Decrying the development, Kano based lawyer, Bar. Abubakar Sani, said 21 years after the end of military dictatorship and the return to democracy, it appears the country is yet to wean of ‘military’ mind-set, especially within the ruling elite. “For me, that is the only possible explanation for the way the civil liberties of suspects have continued to be trampled upon in Nigeria.
“Yes, Magu may have been guilty of the same ‘atrocities’ while he held sway at the EFCC, but two wrongs don’t make a right. The government ought to have validated his detention beyond the constitutionally permitted period of 48 hours through a court order. Detaining him for 10 days without formally accusing or charging him to court is a travesty.
“As for what transpired during the period of his detention, it appears that, under the constitution, only the proceedings of a court of law are required to be conducted in public. The Tribunals of Inquiry Act (under which the Salami Panel was set up), contains no such provision. However, what really matters is not so much the secrecy or otherwise of its proceedings as whether natural justice or fair hearing was meted out to him,” Sani stated.

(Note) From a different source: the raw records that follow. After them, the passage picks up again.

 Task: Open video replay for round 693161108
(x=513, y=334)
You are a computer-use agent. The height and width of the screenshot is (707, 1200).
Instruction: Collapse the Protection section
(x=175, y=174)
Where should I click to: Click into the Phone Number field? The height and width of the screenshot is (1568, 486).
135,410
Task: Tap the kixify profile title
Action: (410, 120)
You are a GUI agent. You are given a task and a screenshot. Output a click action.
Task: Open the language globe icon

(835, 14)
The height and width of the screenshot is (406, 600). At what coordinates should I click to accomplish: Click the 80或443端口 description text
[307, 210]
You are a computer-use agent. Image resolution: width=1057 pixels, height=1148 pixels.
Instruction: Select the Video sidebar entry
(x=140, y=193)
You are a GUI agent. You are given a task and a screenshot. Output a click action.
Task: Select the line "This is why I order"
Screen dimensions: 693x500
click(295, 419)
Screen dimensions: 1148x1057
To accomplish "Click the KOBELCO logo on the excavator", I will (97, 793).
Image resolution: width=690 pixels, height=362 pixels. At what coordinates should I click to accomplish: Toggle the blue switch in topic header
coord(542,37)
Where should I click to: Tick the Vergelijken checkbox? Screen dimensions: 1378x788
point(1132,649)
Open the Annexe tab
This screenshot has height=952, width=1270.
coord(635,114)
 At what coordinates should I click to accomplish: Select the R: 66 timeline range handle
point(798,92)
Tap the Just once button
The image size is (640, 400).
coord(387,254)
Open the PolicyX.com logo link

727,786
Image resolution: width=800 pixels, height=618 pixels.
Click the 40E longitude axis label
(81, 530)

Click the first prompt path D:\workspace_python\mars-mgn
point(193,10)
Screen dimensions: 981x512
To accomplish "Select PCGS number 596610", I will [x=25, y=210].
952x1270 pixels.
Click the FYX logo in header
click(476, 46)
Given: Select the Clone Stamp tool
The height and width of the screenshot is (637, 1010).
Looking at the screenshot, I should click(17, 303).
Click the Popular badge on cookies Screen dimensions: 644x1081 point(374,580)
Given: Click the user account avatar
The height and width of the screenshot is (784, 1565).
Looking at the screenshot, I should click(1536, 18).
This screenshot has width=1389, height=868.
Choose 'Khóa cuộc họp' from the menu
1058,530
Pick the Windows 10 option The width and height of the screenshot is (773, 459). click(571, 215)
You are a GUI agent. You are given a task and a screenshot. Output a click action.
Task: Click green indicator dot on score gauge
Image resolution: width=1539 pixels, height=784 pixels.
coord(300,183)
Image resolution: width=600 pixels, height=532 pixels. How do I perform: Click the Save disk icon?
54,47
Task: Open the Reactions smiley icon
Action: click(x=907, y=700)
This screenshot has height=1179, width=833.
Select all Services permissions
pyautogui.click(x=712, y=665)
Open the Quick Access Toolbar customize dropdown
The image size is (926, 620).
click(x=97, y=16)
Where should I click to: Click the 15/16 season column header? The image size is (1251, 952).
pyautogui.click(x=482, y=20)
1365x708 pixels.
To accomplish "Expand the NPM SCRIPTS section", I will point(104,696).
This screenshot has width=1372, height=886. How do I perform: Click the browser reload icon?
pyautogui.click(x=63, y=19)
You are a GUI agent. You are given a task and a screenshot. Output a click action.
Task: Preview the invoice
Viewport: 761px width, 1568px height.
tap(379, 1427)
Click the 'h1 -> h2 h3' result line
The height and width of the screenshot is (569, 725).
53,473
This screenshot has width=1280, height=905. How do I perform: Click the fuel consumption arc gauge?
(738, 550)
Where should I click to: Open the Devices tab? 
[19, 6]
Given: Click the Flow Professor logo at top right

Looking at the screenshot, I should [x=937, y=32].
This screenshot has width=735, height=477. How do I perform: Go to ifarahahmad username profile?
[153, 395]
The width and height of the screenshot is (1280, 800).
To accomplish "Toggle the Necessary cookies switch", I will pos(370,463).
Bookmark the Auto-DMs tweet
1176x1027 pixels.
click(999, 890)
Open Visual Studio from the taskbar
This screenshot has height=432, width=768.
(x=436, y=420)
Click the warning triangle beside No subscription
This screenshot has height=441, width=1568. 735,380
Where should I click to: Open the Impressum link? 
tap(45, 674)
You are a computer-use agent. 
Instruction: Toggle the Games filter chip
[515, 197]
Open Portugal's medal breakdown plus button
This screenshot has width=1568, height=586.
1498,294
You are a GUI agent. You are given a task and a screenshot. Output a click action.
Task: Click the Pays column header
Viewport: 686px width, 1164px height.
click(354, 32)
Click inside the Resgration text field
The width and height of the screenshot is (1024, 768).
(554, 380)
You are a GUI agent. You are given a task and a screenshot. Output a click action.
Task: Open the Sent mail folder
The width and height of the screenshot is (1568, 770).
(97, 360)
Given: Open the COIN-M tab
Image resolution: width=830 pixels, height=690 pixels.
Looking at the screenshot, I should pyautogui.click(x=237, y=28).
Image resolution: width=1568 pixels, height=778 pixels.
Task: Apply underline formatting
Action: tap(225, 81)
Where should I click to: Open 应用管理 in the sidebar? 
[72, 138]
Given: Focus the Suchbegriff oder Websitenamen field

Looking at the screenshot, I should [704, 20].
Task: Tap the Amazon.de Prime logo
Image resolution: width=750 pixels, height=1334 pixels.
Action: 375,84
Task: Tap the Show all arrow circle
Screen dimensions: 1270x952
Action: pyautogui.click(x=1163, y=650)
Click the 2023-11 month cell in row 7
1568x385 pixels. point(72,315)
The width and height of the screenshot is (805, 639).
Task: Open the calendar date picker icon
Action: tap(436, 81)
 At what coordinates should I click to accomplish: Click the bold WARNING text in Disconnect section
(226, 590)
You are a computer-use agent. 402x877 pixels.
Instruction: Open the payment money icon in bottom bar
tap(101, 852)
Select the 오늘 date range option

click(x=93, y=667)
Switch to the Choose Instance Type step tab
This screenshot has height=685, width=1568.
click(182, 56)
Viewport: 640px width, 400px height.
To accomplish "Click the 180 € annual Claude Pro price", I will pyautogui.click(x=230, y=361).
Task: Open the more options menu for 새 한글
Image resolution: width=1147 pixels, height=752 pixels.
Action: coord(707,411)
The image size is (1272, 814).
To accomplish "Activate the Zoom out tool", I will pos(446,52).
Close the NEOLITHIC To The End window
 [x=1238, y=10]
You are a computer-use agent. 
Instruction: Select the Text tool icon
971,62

Immediate past president of the Campaign for the Defence of Human Rights (CDHR), Bar. Malachy Ugwummadu said the concerns about secret proceedings underline the “present malfeasance.” According to him, the mode of arrest or “adoption” was abhorrent, while his incarceration for about 10 days without an order of court was illegal and unconstitutional, considering that sections 35 and 40 of the 1999 constitution guarantee Mr. Magu’s fundamental rights to personal liberty and movement respectively.
He said that the counter position of Magu’s counsel that his client had neither been questioned nor availed the particulars of the allegations against him contrary to media speculation, confirmed the irregular process and procedure adopted in his matter.
“Those who argue that he also adopted the same style in dealing with his suspects should also inquire into the volume of damages that the Commission has been paying and obligated to pay for violating people’s fundamental rights, including life actions instituted by some of us against the Commission. The State commits twice the same offence if it has no better-civilised way of dealing with a particular transgression other than what it is complained about,” he explained.
Therefore, Ugwummadu stated that the behaviour of the government on Magu’s matter completely undermines its fight against corruption locally and even internationally. “Yet it remains the only appeal that this government showcases to the people since we are doing badly with both the economy, job creation and security, he said, urging Magu to file a very strong fundamental rights action against the investigating panel, Inspector General of Police (IGP) and of course the Attorney General of the Federation (AGF) because his probe and trial can go simultaneously with such right enforcement action.